Darlingtonia californica Oregon’s own unique pitcher plant, the Cobra Lily. This form is incredibly stoloniferous, and has been an easy grower given a cool aquatic root run, my guess is it’s on of the coastal bog strains that are far easier in cultivation then the ultramafic strains from the Kalmiopsis and Northern California. $25.
Sarracenia minor The Hooded Pitcher from Pine Savannas, North Carolina to Florida. One of the species capable of growing in slightly drier conditions. $14
Sarracenia luecophylla The White Topped Pitcher plant, from bogs and pine Savannas from Mississippi to Alabama, a stunning bug killer. $14
Sarracenia sp. I think this is S. oreophila, but that is really, really rare……???? From cultivated source material, as are all the offerings except seeds. $25
Seeds: Are $3 per packet. My wild collections are noted, year and accession.
Camassia quamash MAA 1602 Growing in grass savanna and under the very dry shade of Garry Oaks. 2’ tall flowering spikes of light bluish gray.
Triteleia hyacinthina MAA1606 Starry white flower heads, in early June. Found growing alongside the quamash under 300 year old Garry Oak’s.
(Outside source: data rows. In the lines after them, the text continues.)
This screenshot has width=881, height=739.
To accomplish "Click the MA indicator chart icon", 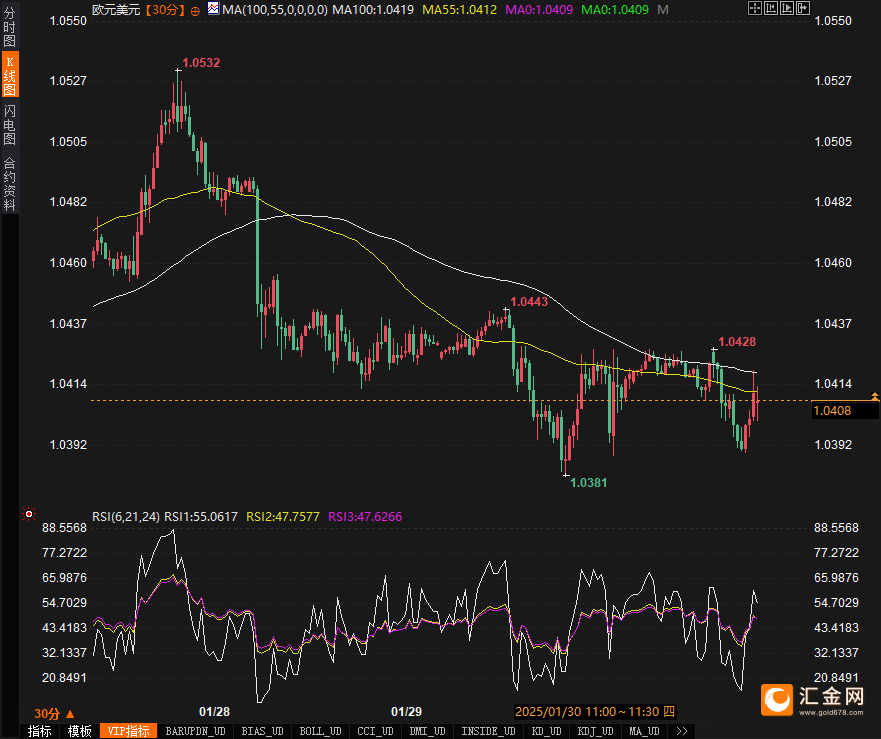I will [214, 8].
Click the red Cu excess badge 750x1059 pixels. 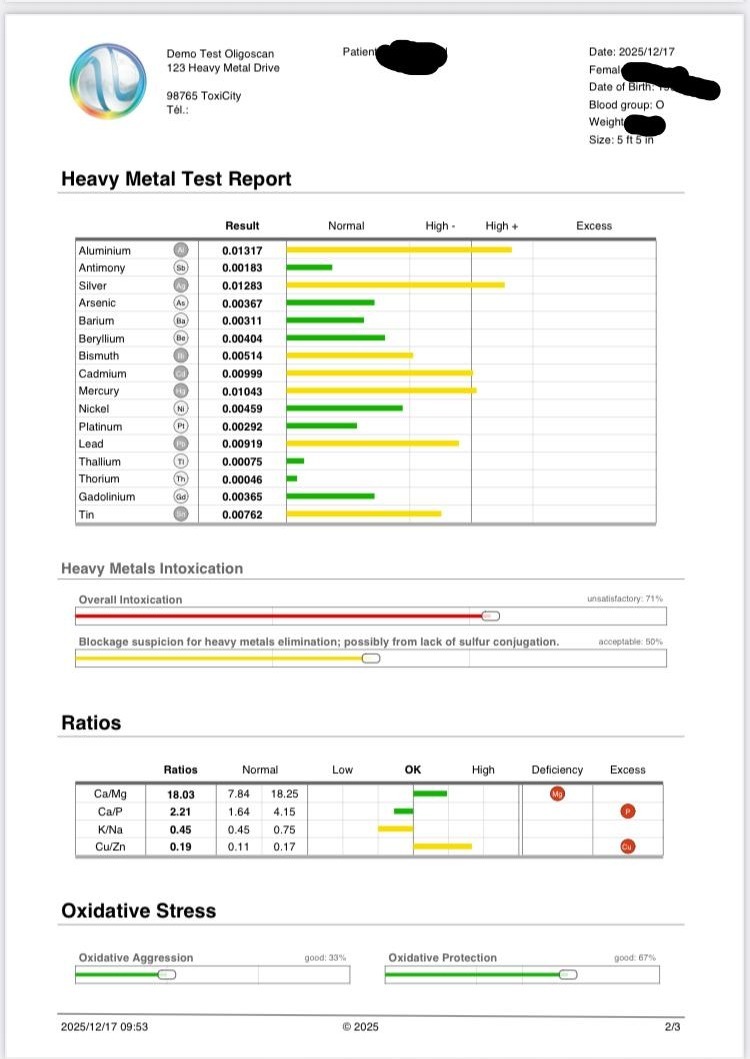click(x=627, y=847)
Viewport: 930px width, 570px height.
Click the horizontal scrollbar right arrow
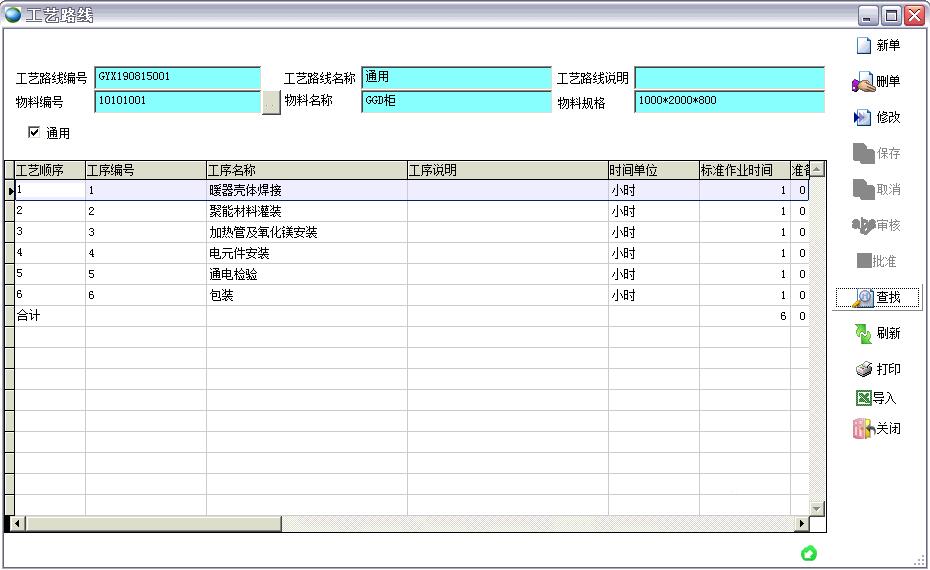(801, 523)
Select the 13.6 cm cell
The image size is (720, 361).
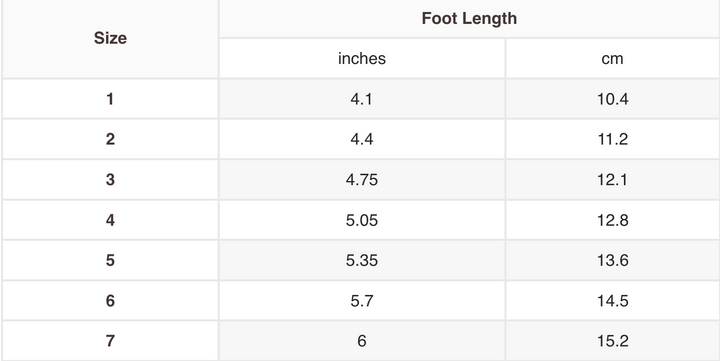pyautogui.click(x=613, y=260)
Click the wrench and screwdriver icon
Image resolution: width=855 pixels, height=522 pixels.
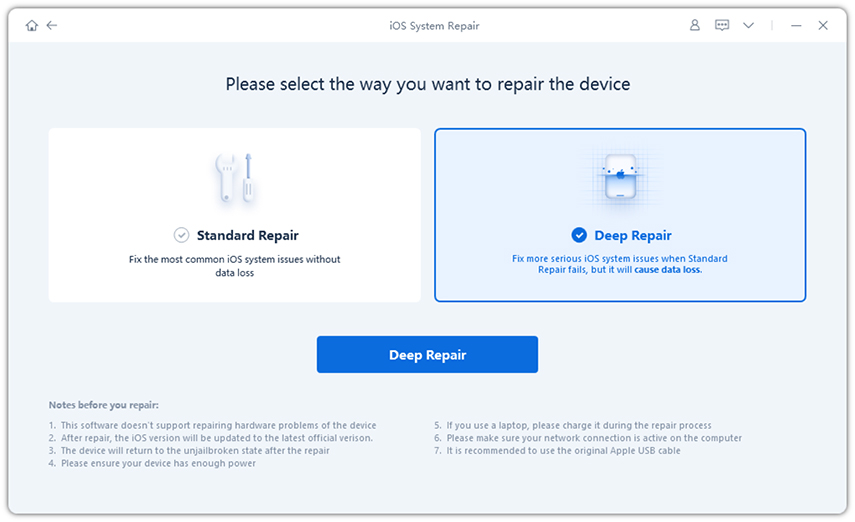coord(235,179)
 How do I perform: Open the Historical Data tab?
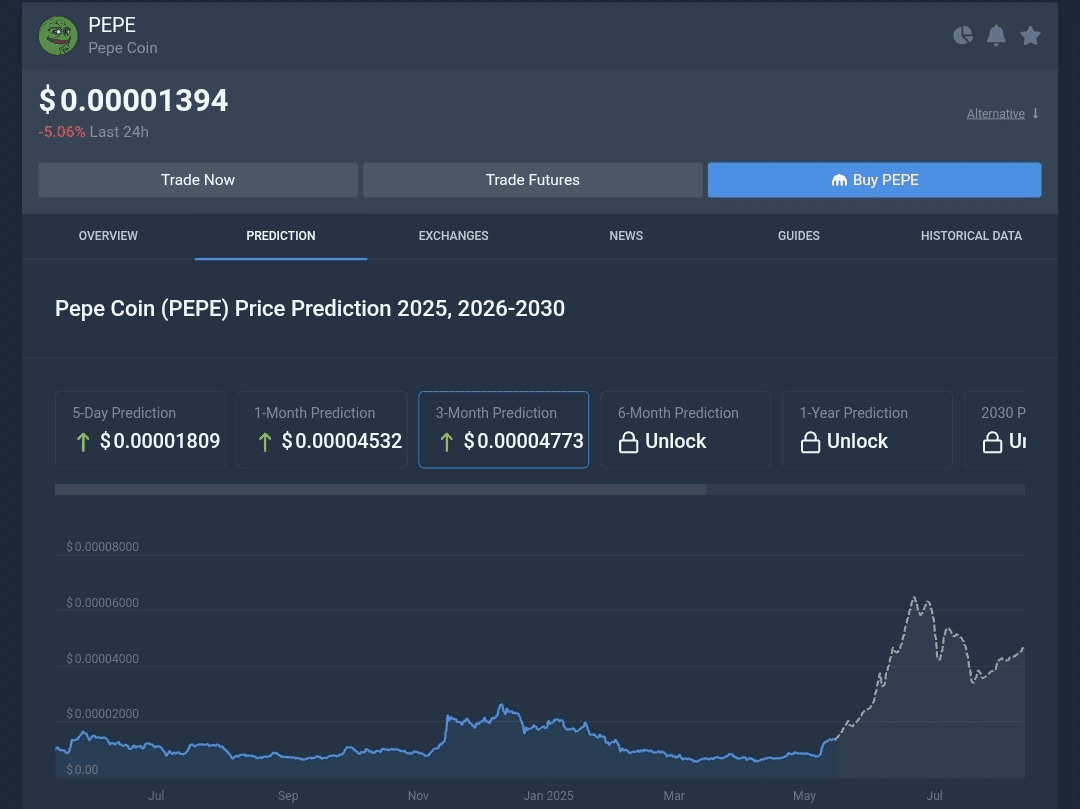tap(971, 236)
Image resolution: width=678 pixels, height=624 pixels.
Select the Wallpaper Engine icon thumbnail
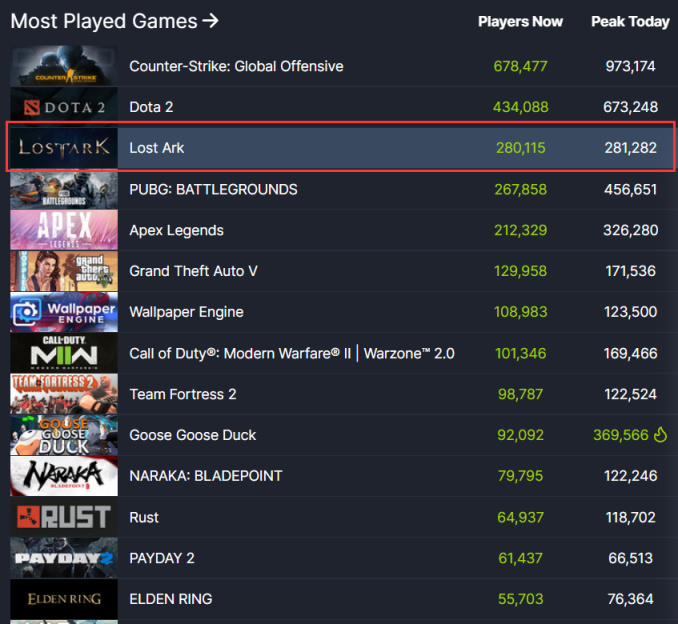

Brodiaea(Dichelostemma) congesta MAA 1604 Fork Toothed Ookow, heads of Pink Flowers on wispy stems. Garry Oak and Douglas Hawhthorne scrub margins in Jory Soils.
Iris douglasiana garden grown from a Coastal collection of this common western US species, drought tolerant summer dry species.
Fritillaria biflora ‘Grayana’ garden grown form of this very vigorous selection, these hybridize freely with Fritillaria purdyi which I grow in close proximity. so you are likely to see some hybrid swarms in this seed.
Fritillaria liliaceae garden grown, waxy, gleaming white pendant bells.